しずかなアンテナ

哲学の瓦礫片のための場所。

「周知のように」を論文で使うべきか否か

「周知のように」という便利な表現がある。「みなさんもすでによくご存知のように」という意味で、とくに論文では使い勝手が良い。

 

いま自分が書いている論文で、「周知のように」を使っている段落が一箇所だけあった。これを省くかどうか迷っている。

正確には、「周知のように」ではなく、「…ということはよく知られているとおりである」という言い回しなのだけれど、意味としては同じである。

 

「周知のように」が論文で多用されるのはなぜか。この表現は3種類の機能を持っているように思う。

 

ひとつは、読者を選別する機能。たいていの場合、「周知」の「周」が意味するのは人類全員ではなく、ある程度せまい範囲のひとびと、言い換えれば「業界関係者」である。「周知のように、ドロンコニョロンコ体制の成立にもっとも大きな役割を果たしたのはポコンコプンプン党の多数派であるが〜」などと書かれていた場合、ドロンコニョロンコ体制についてそれなりに知っているひとだけが著者の「周知」の範囲として想定されている。言い換えれば、ドロンコニョロンコ体制の盛衰について知らないひとは以後の文章を読んでもあまり理解できないよ、お引き取りください、というメッセージでもある。

 

もうひとつは、ここから新たな知見を論文内で述べますよという目印の機能。たいていの論文は、すでに知られていること、正しいと学会で前提されていることを確認してから、新しい知見をそこに付け加えるという仕方で語られる。

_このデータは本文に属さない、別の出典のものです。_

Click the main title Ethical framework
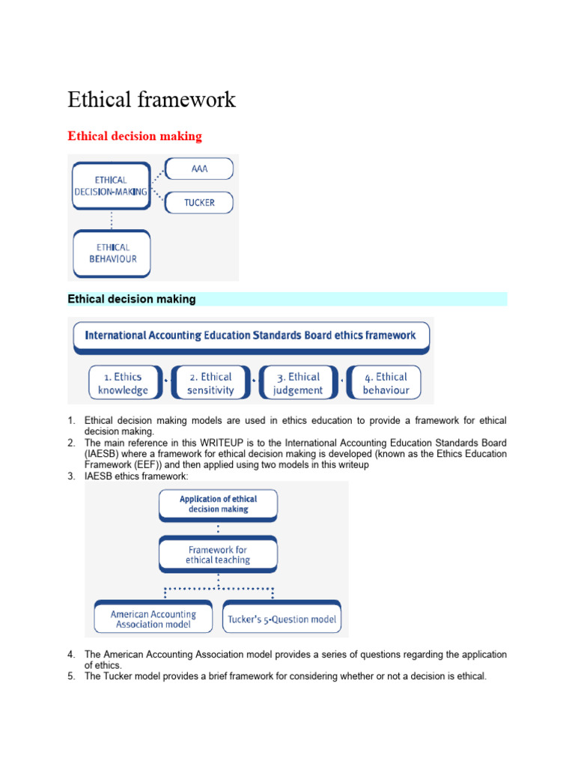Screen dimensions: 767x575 [151, 100]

「周知のように、ドロンコニョロンコ体制の成立にもっとも大きな役割を果たしたのはポコンコプンプン党の多数派であるが、同党の有力者であったムリヤリシャニムニ幹事長が水面下で王党派と展開した交渉の内実については史料の不足もありこれまで検討されてこなかった」というように文章が続いた場合、幹事長の交渉について新しい知見をここから述べるのだなということがわかりやすい。

 

この2つの機能はけっきょく重複している。既知のものと未知のものをよりわけ、話の土台を固めるというはたらきになっている。これは論文を書く/読ませるうえで必須の手続きなので、「周知のように」は便利に用いられることになる。

 

ところが第3の機能がある。なんだか難しいことを書いて、相手を面食らわせる、なんだかすごいことが書いてあるらしいぞと怯えさせる機能である。

上2つの機能は、謙虚に言えば「この点についてはすでに議論が尽くされており、ここでは説明を省いて本論に進ませていただきます」ということであるし、傲慢に言えば「このくらい当たり前に知ってるでしょ?」という意味合いにもなる。このエラそうな雰囲気が強くなって独立した機能を果たすようになる。それがこの第3の機能ということになる。

 

書いている当人がそこまで乱暴なことを考えていなくても、調子に乗って使いすぎると、読み手には微妙にイヤなかんじを与えることもある。

だから基本的に「周知のように」は使わないほうが良いと思うのだけれど、上に述べたように便利で的確な機能を持っていることは確かなので、むずかしい。意地を張って絶対に使わないというのも、おろかなことだなとおもう。